The lives of the twins, both of whom sport long hair, tattoos and facial piercings, represent an interesting intersection of Vietnamese history and identity. Born in Quang Binh province in 1975, just 27 days before the country’s reunification, Hai and Thanh have spent much of their artistic careers exploring the two-pronged identity of Vietnam after the year of their birth.

From the Le Brothers' North-Center-South. Photo via Channel News Asia.

In North-Center-South, the duo’s first solo show in Singapore – which closes today – the Le Brothers touch upon this theme with artwork that combines older, more traditional symbols of Vietnam with contemporary motifs: lacquered paintings of Ho Chi Minh, for example, and military uniforms embroidered with modern designs.

Though the Hue-based artists never experienced war firsthand, their childhood was influenced by the Bao Cap era, a difficult period which began just after reunification and ended as Doi Moi reforms swept across the country in the mid-1980s.

“We basically had a poor life,” Hai told Channel News Asia. “There were no temples, culturally there was nothing for children to look to or believe in because of the war and the American bombs. But my hometown had a library and we read a lot.”

Upon finishing high school, the brothers studied art in Hue and took jobs as government artists before embarking on their own creative endeavors later on. The pair began teaching, curating and producing artwork for tourists, eventually opening the New Space Arts Foundation, a non-profit organization which runs a residency program for both Vietnamese and foreign artists, as well as regular exhibitions and events.

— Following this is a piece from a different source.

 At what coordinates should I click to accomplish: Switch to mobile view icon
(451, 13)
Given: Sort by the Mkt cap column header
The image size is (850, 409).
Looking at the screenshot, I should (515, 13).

Though the Le Brothers have ruffled a few feathers with their artwork, which includes paintings as well as performance and video art, the pair continue to discover new things about their homeland, the different regions of which Hai describes as “same same but different”.

“We were born in the north and we live in the south,” Hai told the news outlet. “If our country wasn’t united now, then who are we? It’s a big question for us. The concept of North and South Vietnam made us think a lot as artists.”